Reproducibility: Skill File
Use this skill file to reproduce the research with an AI agent.
---
name: scaling-laws-verification
description: Verify neural scaling laws using published Cerebras-GPT and Pythia data. Fits Kaplan, Chinchilla, and corrected power-law formulations, compares loss scaling (robust) vs task scaling (unreliable), and quantifies extrapolation risk with parametric bootstrap confidence intervals.
allowed-tools: Bash(python *), Bash(python3 *), Bash(pip *), Bash(.venv/*), Bash(cat *), Read, Write
---
# Scaling Laws Verification
This skill performs a statistical verification of neural scaling laws using published data from Cerebras-GPT (7 model sizes) and Pythia (8 model sizes), demonstrating that loss scaling is robust while task-specific scaling is unreliable.
## Prerequisites
- Requires **Python 3.10+** and **no internet access** needed (all data is embedded).
- Expected runtime: **1-3 minutes** (depends on CPU speed; parametric bootstrap with B=500).
- All commands must be run from the **submission directory** (`submissions/scaling-laws/`).
## Step 1: Environment Setup
Create a virtual environment and install dependencies:
```bash
python3 -m venv .venv
.venv/bin/pip install --upgrade pip
.venv/bin/pip install -r requirements.txt
```
Verify all packages are installed:
```bash
.venv/bin/python -c "import numpy, scipy, matplotlib; print('All imports OK')"
```
Expected output: `All imports OK`
## Step 2: Run Unit Tests
Verify the analysis modules work correctly:
```bash
.venv/bin/python -m pytest tests/ -v
```
Expected: All tests pass. Integration tests run actual curve fitting, so this step may take 30-60 seconds.
## Step 3: Run the Analysis
Execute the full scaling laws verification:
```bash
.venv/bin/python run.py
```
Expected: Script prints `[1/5]` through `[5/5]` phase banners and the final report. Files `results/results.json` and `results/report.md` are created. Five figures are saved to `results/figures/`:
- `loss_scaling.png`
- `task_scaling.png`
- `residuals.png`
- `model_selection.png`
- `extrapolation.png`
This will:
1. Fit three scaling law formulations (Kaplan, Chinchilla, corrected) to Cerebras-GPT training losses
2. Fit bounded power-law and sigmoid models to 7 downstream task benchmarks
3. Compute cross-metric correlations between loss improvement and task improvement
4. Quantify extrapolation risk by training on small models and predicting large ones
5. Test cross-family transfer from Cerebras-GPT to Pythia benchmarks
## Step 4: Validate Results
Check that results were produced correctly:
```bash
.venv/bin/python validate.py
```
Expected: Prints 7 validation checks (each showing PASS) and `Validation passed.`
## Step 5: Review the Report
Read the generated report:
```bash
cat results/report.md
```
Review the analysis to see which scaling law formulation fits best, which tasks scale poorly, and how extrapolation risk differs between loss and task metrics. The report contains these sections: Loss Scaling, Task Scaling, Cross-Metric Correlation, Extrapolation Risk, Cross-Family Transfer, Methodology, Limitations.
## How to Extend
- **Add a model family:** Add a new dict to `src/data.py` following the existing CEREBRAS_GPT format, then update `src/analysis.py:run_full_analysis()` to include the new family.

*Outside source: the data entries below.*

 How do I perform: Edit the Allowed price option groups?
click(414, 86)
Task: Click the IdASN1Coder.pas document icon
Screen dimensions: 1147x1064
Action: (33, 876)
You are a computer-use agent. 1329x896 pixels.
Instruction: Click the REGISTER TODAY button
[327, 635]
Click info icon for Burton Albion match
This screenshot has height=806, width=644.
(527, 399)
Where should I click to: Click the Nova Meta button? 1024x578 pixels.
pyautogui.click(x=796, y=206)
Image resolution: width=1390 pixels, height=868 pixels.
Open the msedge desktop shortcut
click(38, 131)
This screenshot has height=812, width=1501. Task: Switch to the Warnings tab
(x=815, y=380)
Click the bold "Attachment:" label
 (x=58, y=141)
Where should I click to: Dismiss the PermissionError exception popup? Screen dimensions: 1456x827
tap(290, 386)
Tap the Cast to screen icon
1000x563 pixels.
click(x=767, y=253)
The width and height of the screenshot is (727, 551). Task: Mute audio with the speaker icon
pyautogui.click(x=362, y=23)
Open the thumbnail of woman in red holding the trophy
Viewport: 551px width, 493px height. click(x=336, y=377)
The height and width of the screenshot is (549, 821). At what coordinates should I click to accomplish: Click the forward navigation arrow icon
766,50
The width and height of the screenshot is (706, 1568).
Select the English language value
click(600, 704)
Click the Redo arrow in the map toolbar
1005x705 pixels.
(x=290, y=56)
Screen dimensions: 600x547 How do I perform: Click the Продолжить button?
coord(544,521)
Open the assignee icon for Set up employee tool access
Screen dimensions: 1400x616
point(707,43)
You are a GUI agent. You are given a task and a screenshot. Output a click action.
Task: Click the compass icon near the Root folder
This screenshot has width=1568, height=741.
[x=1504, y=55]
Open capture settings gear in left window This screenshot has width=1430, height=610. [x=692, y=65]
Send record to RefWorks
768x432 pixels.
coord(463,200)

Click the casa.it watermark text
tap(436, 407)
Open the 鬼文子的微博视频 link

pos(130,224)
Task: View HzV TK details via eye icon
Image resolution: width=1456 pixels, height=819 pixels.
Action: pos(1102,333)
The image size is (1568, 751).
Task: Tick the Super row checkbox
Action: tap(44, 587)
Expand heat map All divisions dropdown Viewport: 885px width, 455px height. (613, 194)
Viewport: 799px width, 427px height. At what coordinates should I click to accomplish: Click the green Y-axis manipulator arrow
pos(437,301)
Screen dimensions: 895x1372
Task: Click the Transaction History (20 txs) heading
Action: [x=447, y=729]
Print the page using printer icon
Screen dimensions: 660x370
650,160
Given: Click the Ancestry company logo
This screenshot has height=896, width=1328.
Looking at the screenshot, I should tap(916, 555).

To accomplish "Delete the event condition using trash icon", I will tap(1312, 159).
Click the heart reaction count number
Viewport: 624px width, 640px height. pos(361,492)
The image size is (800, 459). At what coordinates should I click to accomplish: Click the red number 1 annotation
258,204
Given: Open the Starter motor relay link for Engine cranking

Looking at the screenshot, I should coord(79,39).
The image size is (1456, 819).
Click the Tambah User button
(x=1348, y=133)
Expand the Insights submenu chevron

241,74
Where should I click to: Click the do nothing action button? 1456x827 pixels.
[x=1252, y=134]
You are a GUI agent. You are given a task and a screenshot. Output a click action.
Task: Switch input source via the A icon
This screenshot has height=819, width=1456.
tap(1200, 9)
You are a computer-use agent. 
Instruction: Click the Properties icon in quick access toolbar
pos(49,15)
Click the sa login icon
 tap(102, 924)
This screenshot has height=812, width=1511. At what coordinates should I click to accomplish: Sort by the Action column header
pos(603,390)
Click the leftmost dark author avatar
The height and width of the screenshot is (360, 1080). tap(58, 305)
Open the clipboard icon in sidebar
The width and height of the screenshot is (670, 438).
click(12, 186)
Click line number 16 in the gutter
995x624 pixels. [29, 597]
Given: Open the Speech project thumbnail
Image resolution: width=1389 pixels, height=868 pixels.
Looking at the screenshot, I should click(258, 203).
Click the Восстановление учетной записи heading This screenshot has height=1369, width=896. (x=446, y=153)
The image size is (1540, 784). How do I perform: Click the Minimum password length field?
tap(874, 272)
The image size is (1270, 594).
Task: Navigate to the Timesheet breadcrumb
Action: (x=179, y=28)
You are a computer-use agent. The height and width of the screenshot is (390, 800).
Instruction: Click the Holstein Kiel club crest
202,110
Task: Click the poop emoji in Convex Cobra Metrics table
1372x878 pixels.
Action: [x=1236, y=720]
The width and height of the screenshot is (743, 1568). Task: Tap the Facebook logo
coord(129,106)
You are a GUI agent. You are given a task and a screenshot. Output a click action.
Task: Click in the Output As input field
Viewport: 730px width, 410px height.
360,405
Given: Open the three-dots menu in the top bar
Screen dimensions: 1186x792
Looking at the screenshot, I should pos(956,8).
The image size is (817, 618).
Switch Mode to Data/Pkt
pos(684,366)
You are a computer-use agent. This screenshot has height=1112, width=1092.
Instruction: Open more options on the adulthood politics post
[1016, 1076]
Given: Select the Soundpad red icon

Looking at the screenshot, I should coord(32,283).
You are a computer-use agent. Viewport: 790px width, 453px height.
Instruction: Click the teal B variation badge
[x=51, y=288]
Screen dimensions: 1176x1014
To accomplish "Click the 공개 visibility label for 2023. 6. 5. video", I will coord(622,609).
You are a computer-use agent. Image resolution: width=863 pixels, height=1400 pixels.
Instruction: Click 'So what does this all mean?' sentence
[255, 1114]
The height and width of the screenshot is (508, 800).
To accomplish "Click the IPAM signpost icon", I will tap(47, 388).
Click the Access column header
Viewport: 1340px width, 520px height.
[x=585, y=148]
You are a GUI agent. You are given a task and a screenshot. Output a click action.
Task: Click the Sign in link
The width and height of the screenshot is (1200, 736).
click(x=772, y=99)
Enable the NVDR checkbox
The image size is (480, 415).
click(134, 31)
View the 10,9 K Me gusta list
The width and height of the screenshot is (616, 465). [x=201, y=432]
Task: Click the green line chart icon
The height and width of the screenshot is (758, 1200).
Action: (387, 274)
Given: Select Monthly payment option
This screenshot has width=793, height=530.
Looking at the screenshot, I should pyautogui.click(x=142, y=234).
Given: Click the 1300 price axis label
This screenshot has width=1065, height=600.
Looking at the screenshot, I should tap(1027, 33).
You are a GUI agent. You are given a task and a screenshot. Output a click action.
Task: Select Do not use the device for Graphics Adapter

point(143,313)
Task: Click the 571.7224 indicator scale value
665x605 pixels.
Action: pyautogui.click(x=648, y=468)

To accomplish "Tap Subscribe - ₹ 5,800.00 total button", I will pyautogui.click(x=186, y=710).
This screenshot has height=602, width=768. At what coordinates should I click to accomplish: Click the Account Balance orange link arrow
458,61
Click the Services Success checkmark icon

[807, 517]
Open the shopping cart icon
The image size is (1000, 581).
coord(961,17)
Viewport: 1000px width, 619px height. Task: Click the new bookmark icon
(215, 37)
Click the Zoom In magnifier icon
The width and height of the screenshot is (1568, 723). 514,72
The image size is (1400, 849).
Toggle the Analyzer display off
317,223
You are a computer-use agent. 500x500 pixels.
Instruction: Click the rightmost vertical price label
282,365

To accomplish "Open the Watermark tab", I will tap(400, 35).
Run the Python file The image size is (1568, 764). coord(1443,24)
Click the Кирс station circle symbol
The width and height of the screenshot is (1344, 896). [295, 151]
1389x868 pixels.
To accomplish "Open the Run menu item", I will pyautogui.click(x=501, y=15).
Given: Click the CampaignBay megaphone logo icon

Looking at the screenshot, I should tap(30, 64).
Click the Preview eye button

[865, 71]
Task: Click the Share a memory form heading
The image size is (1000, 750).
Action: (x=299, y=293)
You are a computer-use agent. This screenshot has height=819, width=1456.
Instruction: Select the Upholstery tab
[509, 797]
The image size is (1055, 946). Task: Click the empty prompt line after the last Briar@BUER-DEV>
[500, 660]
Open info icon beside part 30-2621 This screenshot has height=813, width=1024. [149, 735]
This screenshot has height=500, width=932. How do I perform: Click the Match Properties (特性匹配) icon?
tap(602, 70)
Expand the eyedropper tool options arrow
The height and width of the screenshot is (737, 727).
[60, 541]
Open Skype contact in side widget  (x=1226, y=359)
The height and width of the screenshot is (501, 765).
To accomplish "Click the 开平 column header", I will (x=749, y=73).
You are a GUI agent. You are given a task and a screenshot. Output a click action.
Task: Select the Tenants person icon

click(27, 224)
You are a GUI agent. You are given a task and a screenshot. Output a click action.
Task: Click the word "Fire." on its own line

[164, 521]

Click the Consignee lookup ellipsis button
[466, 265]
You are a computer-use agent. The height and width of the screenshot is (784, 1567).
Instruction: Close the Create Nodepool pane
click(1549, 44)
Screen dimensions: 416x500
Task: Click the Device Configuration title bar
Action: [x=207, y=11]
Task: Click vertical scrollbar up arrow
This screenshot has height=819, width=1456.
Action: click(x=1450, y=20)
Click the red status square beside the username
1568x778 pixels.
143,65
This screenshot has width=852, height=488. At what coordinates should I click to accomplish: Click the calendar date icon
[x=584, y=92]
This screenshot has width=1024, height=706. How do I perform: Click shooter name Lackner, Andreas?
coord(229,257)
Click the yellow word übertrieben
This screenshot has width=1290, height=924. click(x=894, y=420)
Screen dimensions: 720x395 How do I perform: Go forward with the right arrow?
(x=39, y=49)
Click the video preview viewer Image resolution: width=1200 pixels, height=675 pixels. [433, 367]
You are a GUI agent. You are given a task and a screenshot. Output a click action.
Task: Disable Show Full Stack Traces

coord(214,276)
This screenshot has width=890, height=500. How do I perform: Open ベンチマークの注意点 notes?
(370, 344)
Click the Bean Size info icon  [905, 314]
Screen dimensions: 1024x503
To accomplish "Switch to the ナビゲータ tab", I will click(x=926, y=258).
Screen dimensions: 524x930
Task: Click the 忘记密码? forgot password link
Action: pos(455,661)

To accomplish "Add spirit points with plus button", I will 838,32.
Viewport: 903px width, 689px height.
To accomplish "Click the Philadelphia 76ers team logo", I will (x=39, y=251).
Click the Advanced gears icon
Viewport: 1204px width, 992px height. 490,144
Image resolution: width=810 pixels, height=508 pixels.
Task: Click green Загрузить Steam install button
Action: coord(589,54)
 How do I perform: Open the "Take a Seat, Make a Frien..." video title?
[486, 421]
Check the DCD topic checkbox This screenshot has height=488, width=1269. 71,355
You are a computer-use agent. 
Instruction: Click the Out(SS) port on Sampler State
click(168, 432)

- **Add a downstream task:** Add accuracy values to the model dicts in `data.py`. The task analysis auto-discovers all task keys.
- **Add a scaling formulation:** Add a function to `src/scaling_models.py` and register it in the FORMULATIONS dict.
- **Change bootstrap samples:** Adjust `n_bootstrap` in `run.py` (default: 500; increase to 1000 for tighter CIs, ~2x slower).